Data section
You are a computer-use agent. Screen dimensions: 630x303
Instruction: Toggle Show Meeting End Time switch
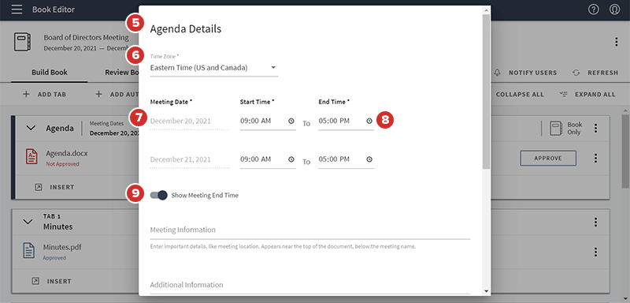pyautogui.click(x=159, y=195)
==
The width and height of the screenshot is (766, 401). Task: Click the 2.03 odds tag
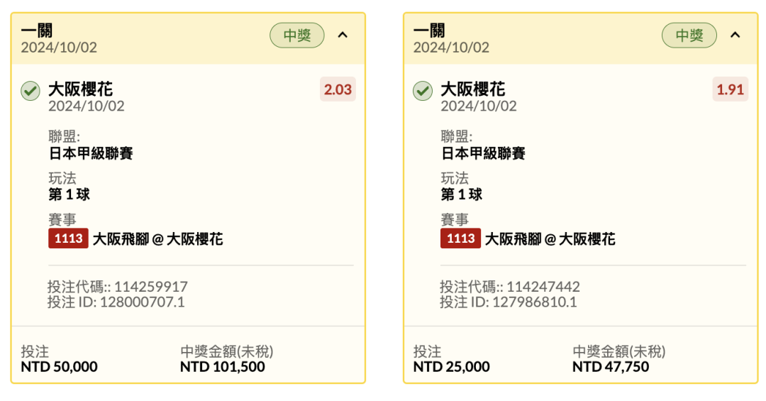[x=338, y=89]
...
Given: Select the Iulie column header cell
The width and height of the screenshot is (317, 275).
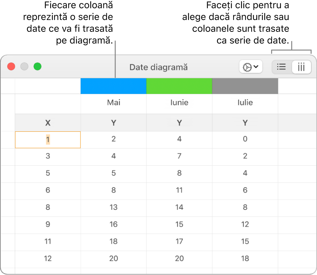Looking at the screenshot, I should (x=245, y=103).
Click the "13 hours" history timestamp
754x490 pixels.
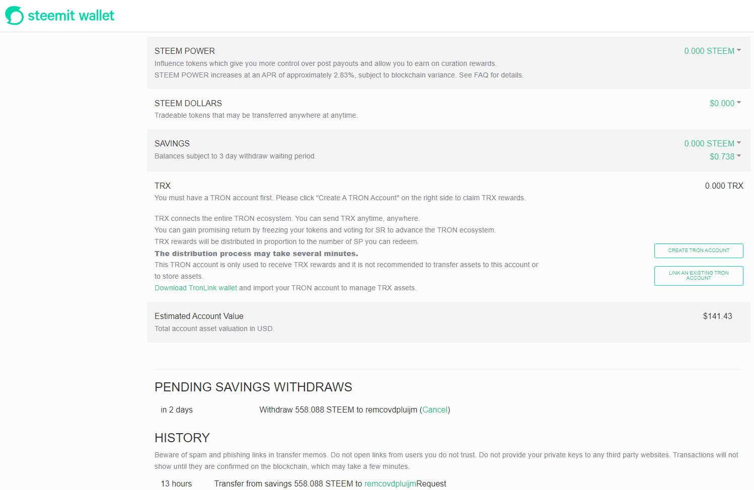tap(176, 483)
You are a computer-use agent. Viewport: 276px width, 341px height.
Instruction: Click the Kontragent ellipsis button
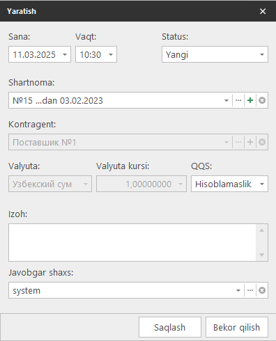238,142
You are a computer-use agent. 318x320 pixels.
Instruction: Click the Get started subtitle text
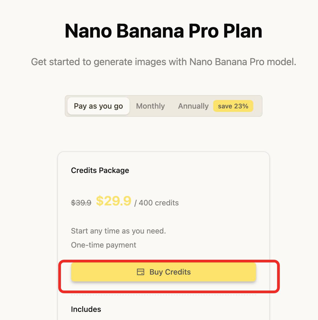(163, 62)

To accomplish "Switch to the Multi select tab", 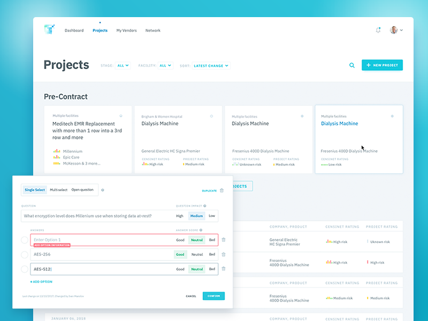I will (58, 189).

Brief
Would you tally the lines above that include "computer" and reply with only the total?

Solution to this exercise
3